Un giorno mentre recitavo ho sentito quanta sofferenza stessi procurando a Piero, che aveva vissuto per rendermi felice e gli ho promesso che mi sarei riappropriata del mio coraggio, che avrei guardato avanti per me e per lui. Di colpo è scomparsa la rabbia e si è aperto quel pugno che da due anni mi stringeva il cuore. Ho capito che dovevo fare qualcosa per la mia vita: da lì ho iniziato a pensare di ricevere il Gohonzon.

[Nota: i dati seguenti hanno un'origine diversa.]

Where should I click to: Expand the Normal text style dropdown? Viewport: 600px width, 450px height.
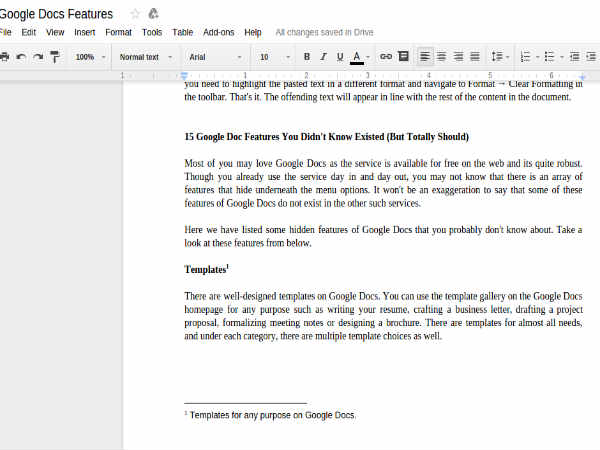tap(143, 57)
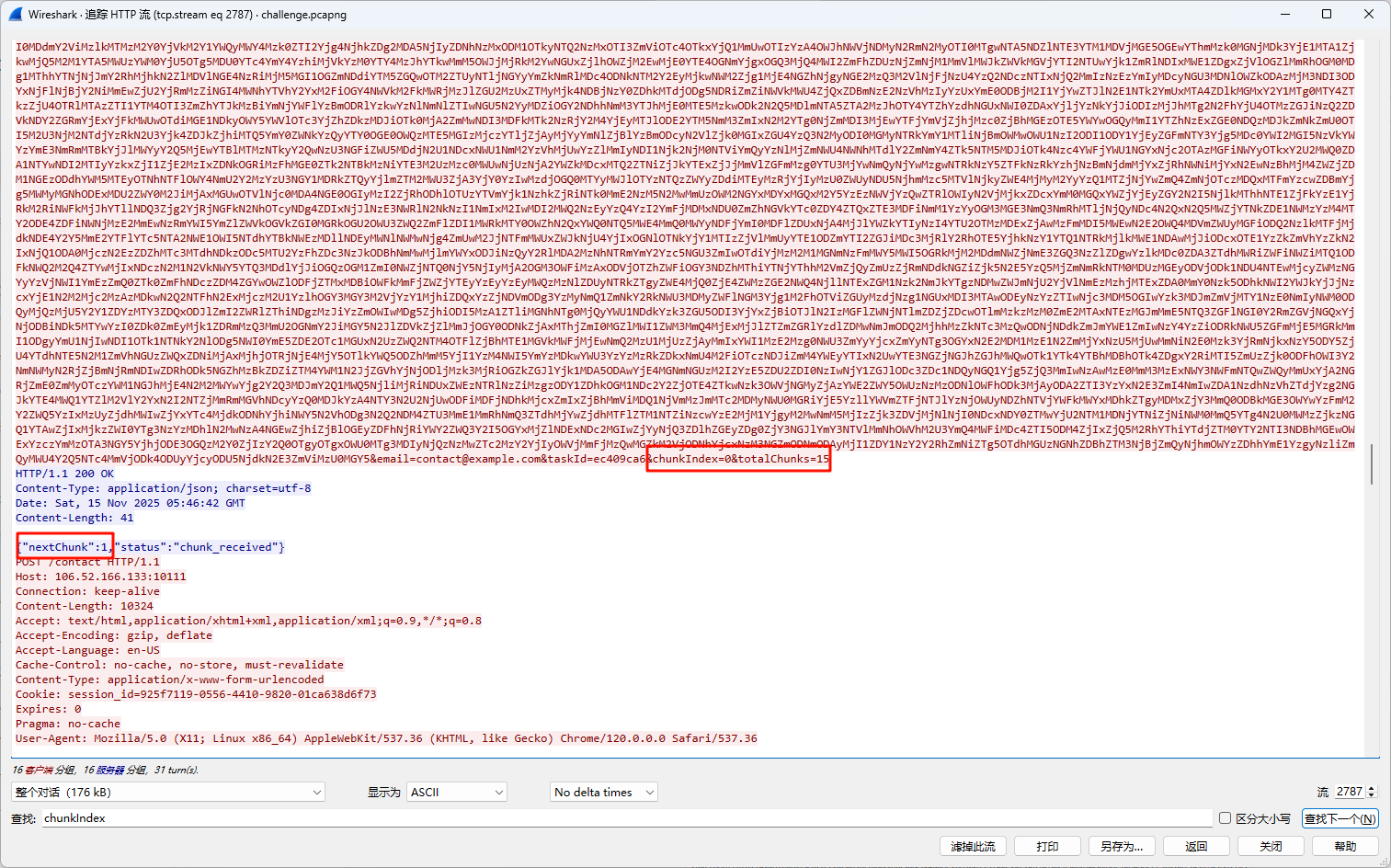Screen dimensions: 1391x868
Task: Click the Wireshark fin icon in title bar
Action: tap(15, 14)
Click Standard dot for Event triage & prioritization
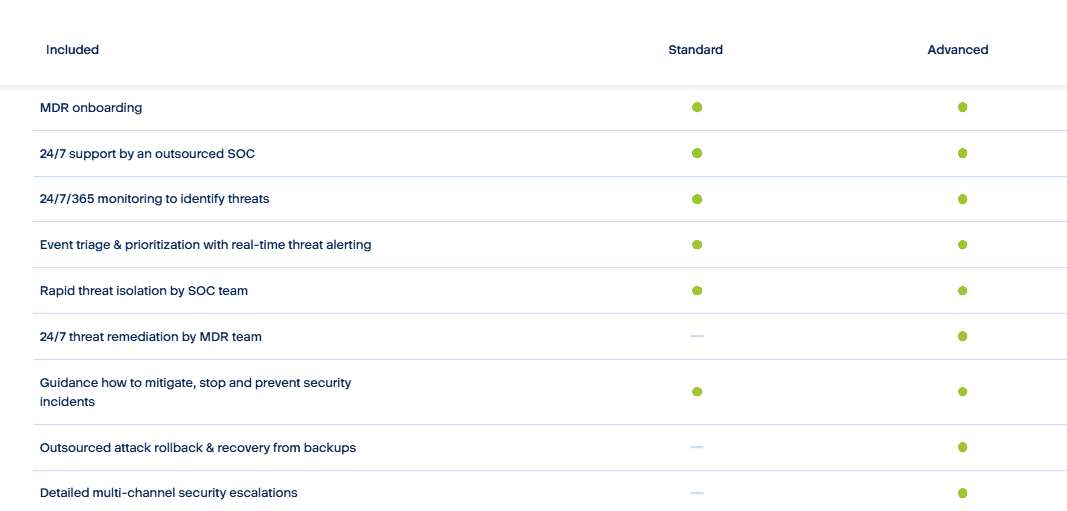This screenshot has width=1067, height=511. tap(697, 244)
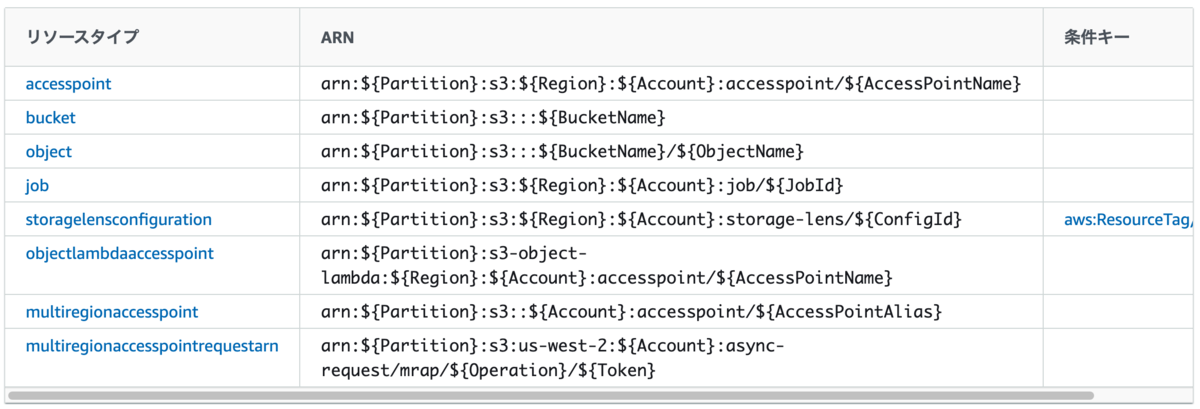Open the multiregionaccesspoint link

click(x=111, y=313)
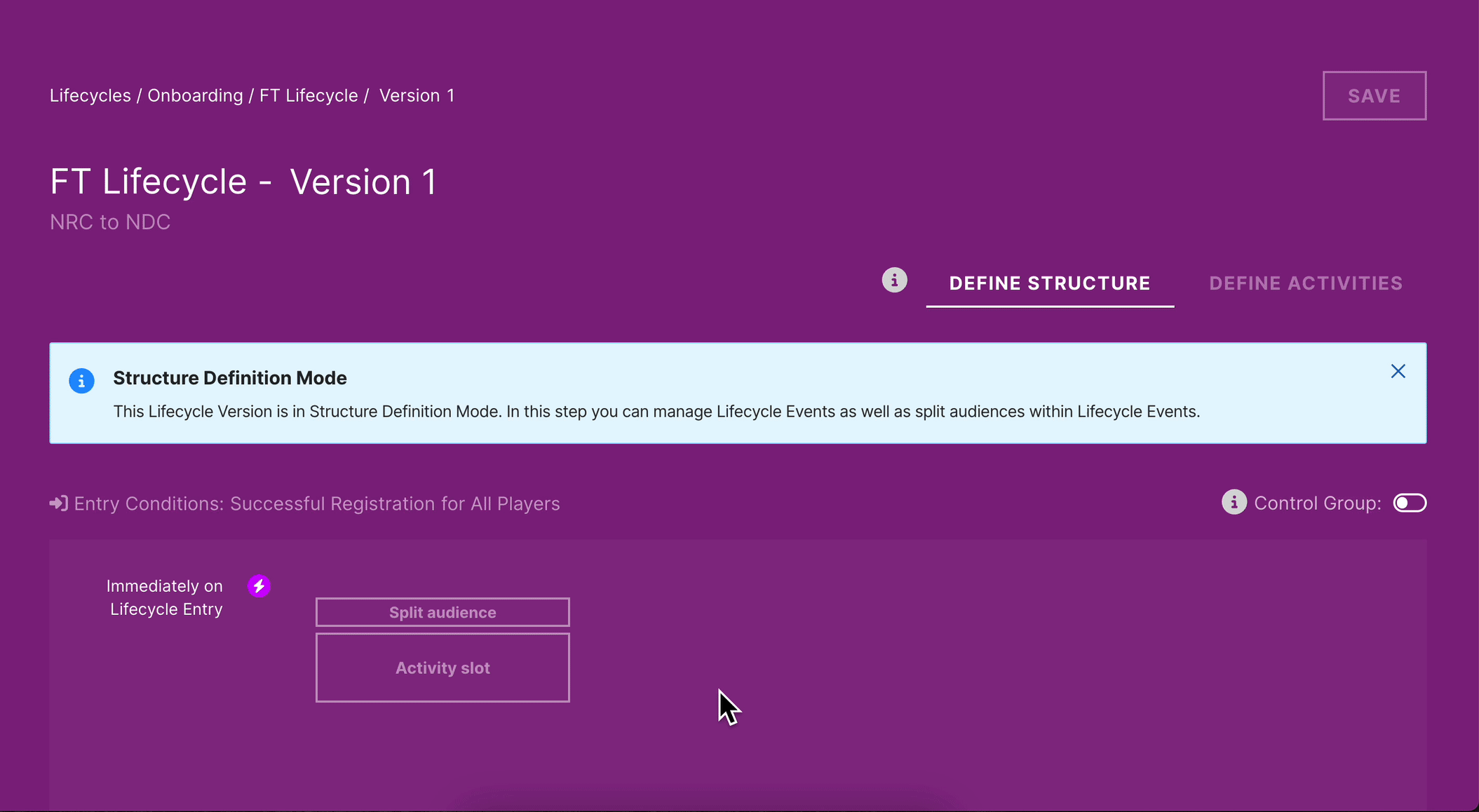1479x812 pixels.
Task: Select the Define Structure tab
Action: click(x=1049, y=283)
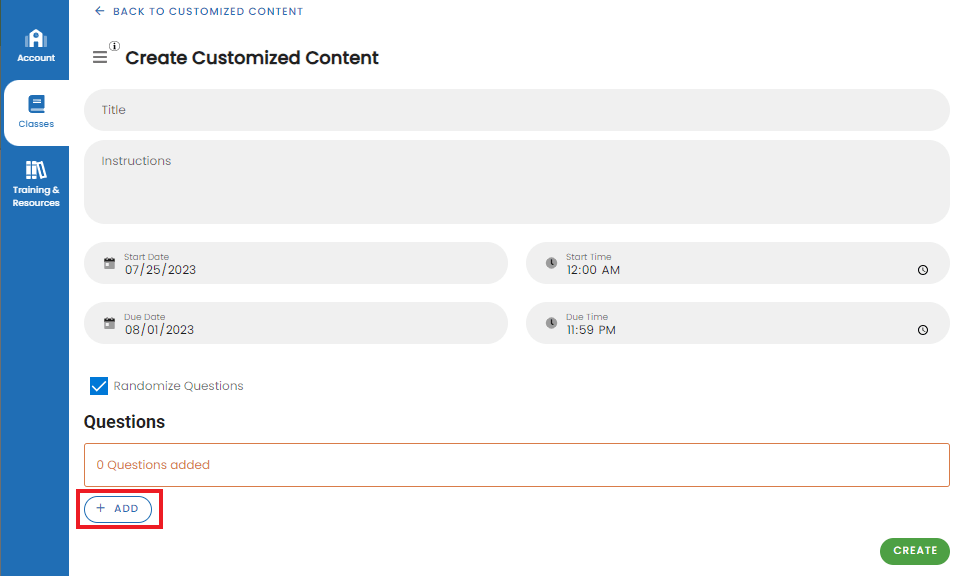Click the clock icon left of Start Time

(x=551, y=263)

Ma ecco di nuovo il demone della paura che mi assale: non sono pronta, mi ripeto, non ho il coraggio e la determinazione sufficienti, ho ancora troppe cose da affrontare, devo essere più saggia, devo studiare di più…
Ma il desiderio è lì dentro di me e allora prego perché il maestro mi prenda per mano e mi faccia sentire quando è il momento.
Betty, una delle mie due responsabili mi consiglia di leggere in Buddismo e Società lo speciale “La rotta… della pratica corretta” di Tamotsu Nakajima il quale mi dice: «La prima cosa che serve alla pratica è il Gohonzon. Con o senza è molto diverso. Quindi, la prima condizione è avere il Gohonzon, oltre al desiderio di praticare» (147, 12).
Ho detto “mi” dice perché è proprio la sensazione che ho provato: quelle parole erano per me! In quell’istante ho deciso di ricevere il Gohonzon e da lì la mia vita è ripartita.